To kill my fifteen minutes, I chose to do something useful, like moving a load of towels to the dryer and making myself some toast. The bread I’d be toasting was a gorgeous hand-crafted country sourdough loaf I bought yesterday from Evergreen Butcher and Baker. I told them they need to rent the place next door, where they could employ the third member of their holy trinity, the “Candlestick Maker.” The girl in the bakery laughed and told me her roommate had said that, too. The bread has that homemade substance you envision in an artisan loaf, but is light and airy, too. I forced the toast up from the toaster after what I determined was an interminable wait. I had two thin pats of butter ready to go and minced them for easy dispersing over the hot bread. I sprinkled a little salt over the top as I stood there watching the butter slowly melt, and helped it along with a knife, so I could eat it quicker and to uniformly spread the salt. I stood at the counter to deliberately eat the toast, one luscious bite at a time, salt and butter finding its way into the cavernous pockets of this sumptuous slice. I heard the dryer spinning on the other side of the wall and I heard the crunch of warm toast bites in stereo inside my head. I had thought to pop in two slices, but I don’t think a second slice would have compared, and my toast fascination and amazement would have been largely diluted. Sated, I slowly wandered back upstairs, back to the Brooklyn, Sydney, Paris and even a handful of Georgia Creative Mornings Zoomers. The screen slowly woke up and the chats began to flow. We’d each noticed different things, me, the hypnotic quality of towels tumbling in a dryer as slowly melting butter and salt sank into toast air pockets.
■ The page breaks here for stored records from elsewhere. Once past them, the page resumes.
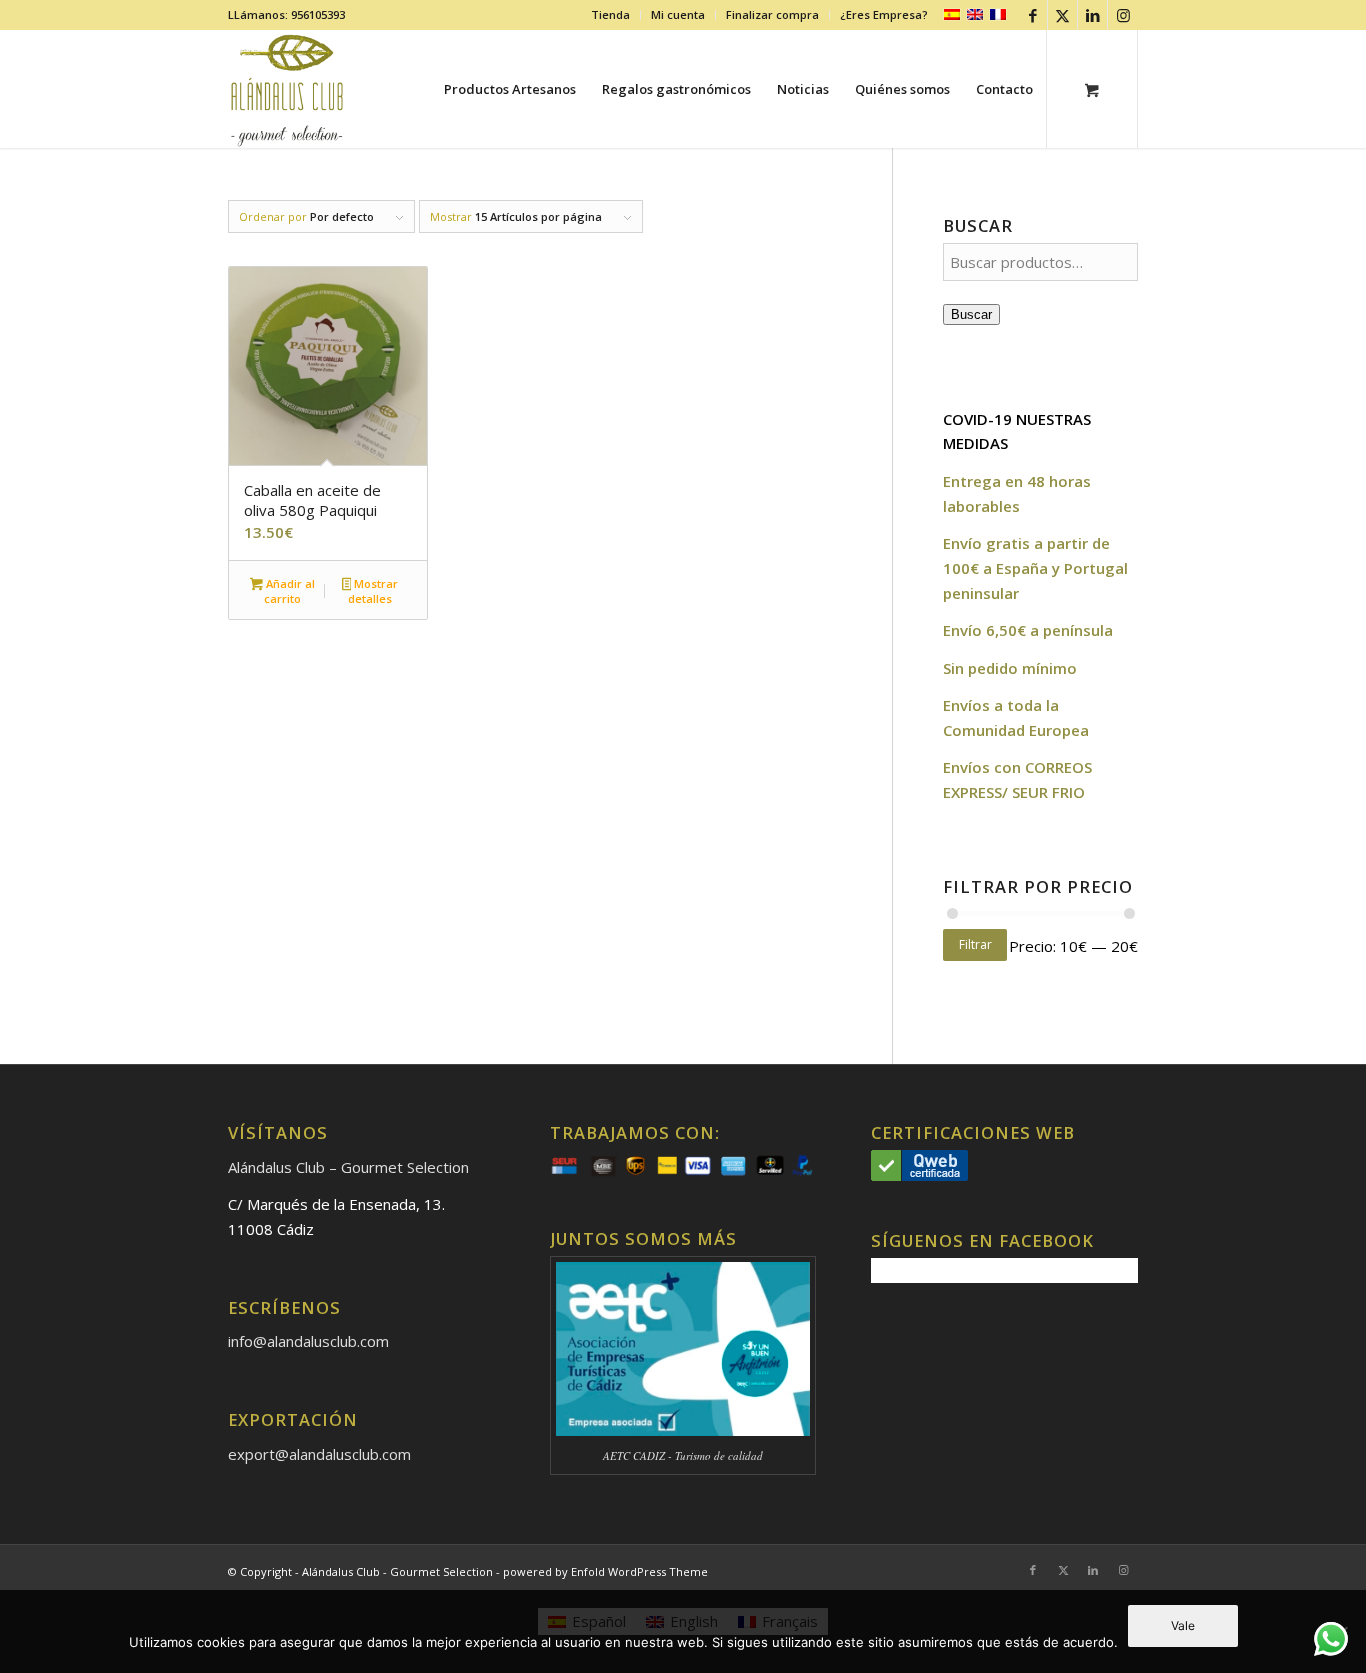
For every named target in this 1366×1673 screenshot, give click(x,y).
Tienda (610, 14)
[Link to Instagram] (1123, 15)
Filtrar (975, 944)
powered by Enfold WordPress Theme (605, 1571)
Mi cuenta (678, 14)
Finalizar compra (772, 14)
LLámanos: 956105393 (286, 14)
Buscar (971, 314)
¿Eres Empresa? (884, 14)
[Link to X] (1062, 15)
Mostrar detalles (373, 591)
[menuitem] (611, 15)
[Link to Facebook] (1032, 15)
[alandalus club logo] (287, 89)
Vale (1183, 1625)
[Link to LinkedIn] (1092, 15)
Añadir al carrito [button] (289, 591)
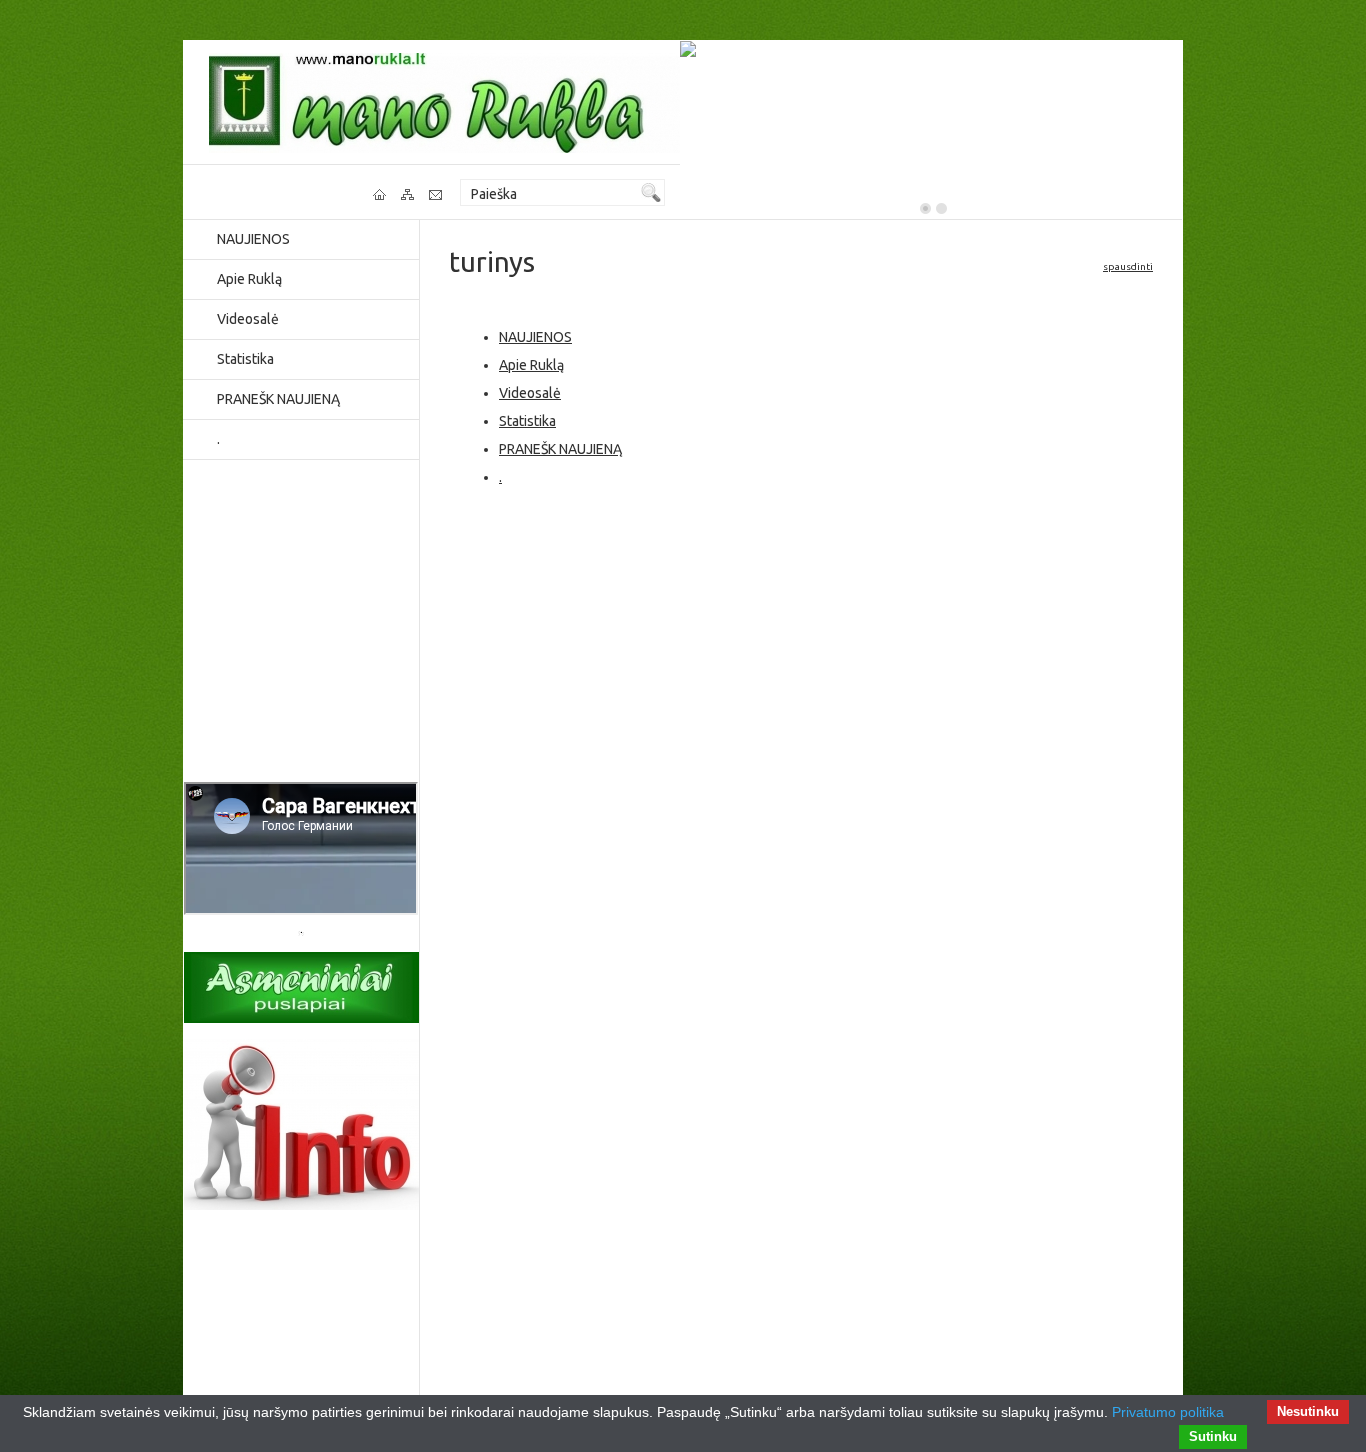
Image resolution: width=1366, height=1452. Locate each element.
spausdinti (1128, 266)
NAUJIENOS (253, 239)
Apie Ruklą (249, 279)
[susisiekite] (437, 195)
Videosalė (248, 319)
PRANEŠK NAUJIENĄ (278, 399)
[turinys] (409, 195)
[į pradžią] (381, 195)
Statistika (245, 359)
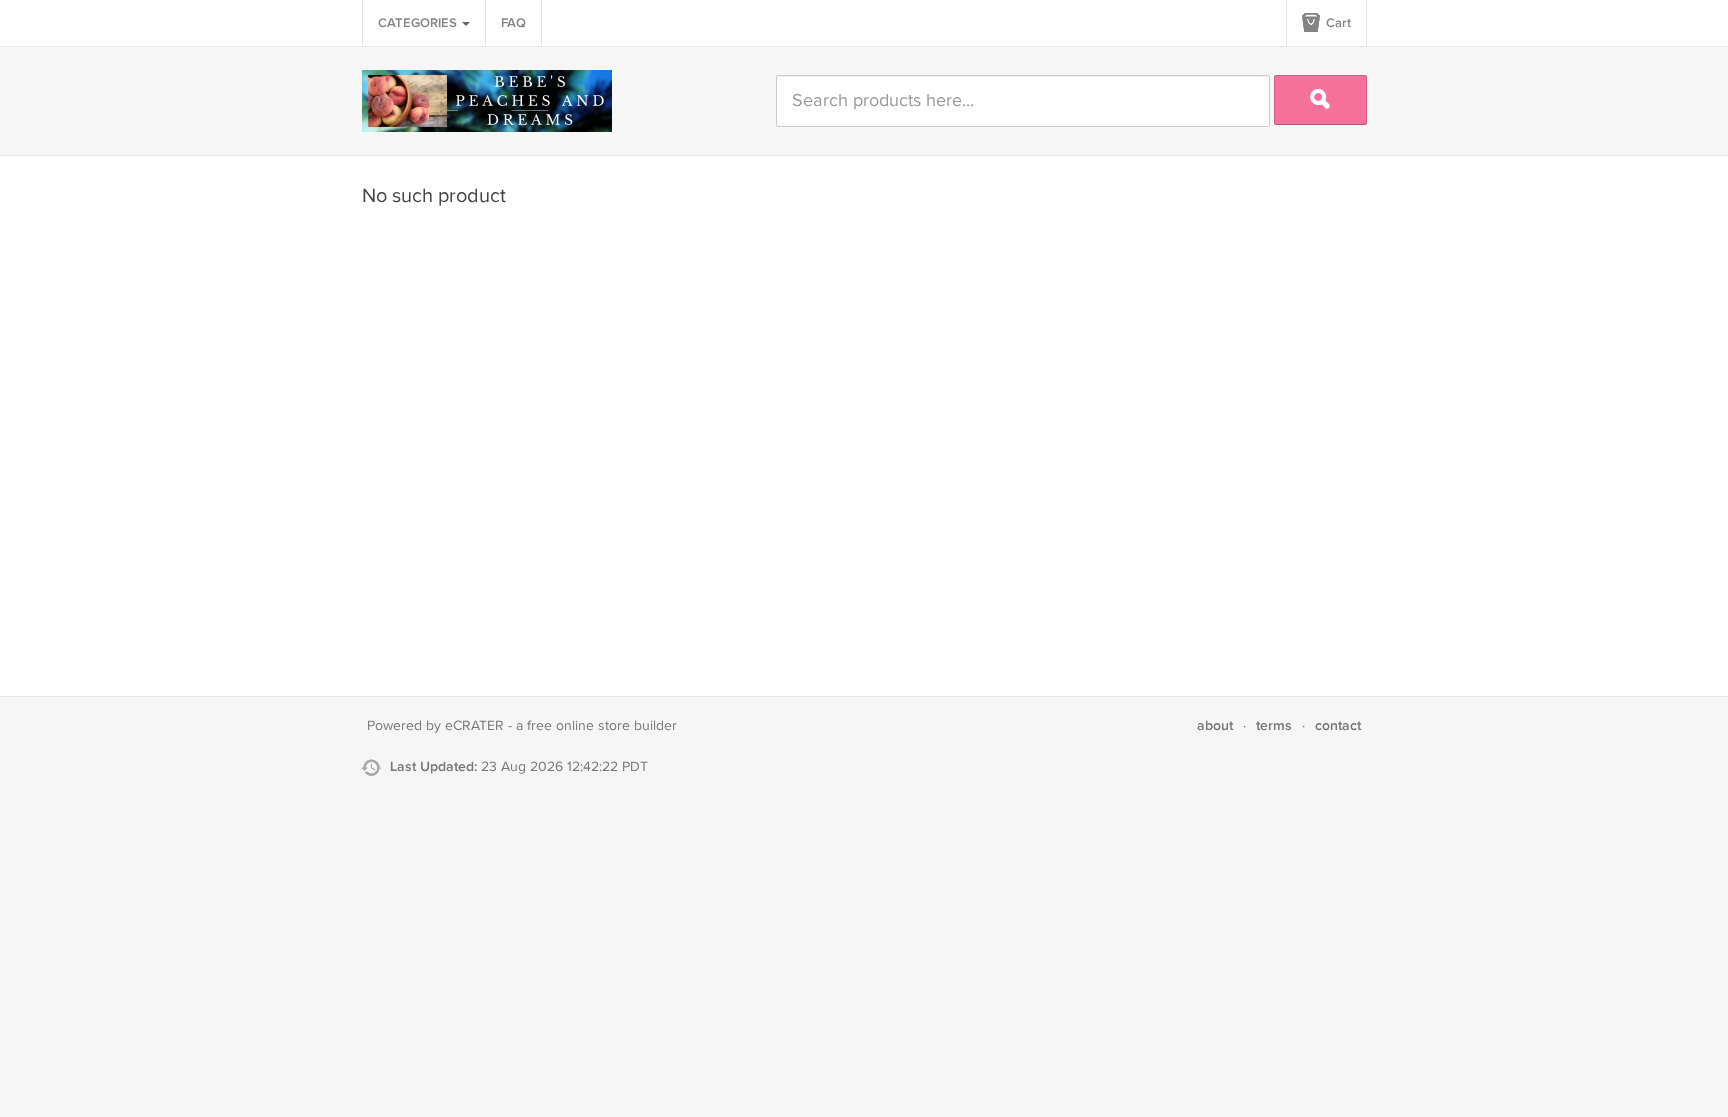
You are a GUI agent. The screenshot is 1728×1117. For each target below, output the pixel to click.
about (1215, 725)
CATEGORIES (419, 23)
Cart (1337, 23)
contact (1338, 725)
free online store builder (602, 726)
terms (1274, 725)
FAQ (513, 23)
We each were revived from this quarter of an hour, which offered a fascinating meditative hyper-focus where we could find a simple pocket of stillness and become reacquainted with our wide-open hearts, and minds, and eyes.
Throughout the session, a few quotes were offered up, and I jotted them down.
1) Whatever interests you is your future self-seeking to manifest itself in the present.
2) Sometimes you have to turn something off to turn something on.
3) Don’t stick with what we know.
4) Be patient with yourself.
5) Sit with your discomfort.
6) New things can be built up around the things we already have.
7) How am I moving forward for myself?
8) You know where to go. You can steer.
9) Put what’s inside you outside you so you can see it.
10) Creativity is that rare phenomenon where teacher and student reside in the same human.
Have yourself a wondrous weekend and maybe some toast.
4 thoughts on “Toast Points”
How do you do it? I followed you through the whole exercise so I now must make a piece of toast with butter and salt.
Oh great! How’d it go? You’ll have to report back on that toast. Bon appetit!
That awareness of the toast is what it’s all supposed to be about. Mindful eating as a way of opening up to the here and now. Same with the lamp…though not that you’d eat an heirloom, unless it were a tomato. Lovely writing, and beautiful observations, Susan.
Thanks for reading, Tommy. I’m gonna go for another slice today and see if I can summon the magic again.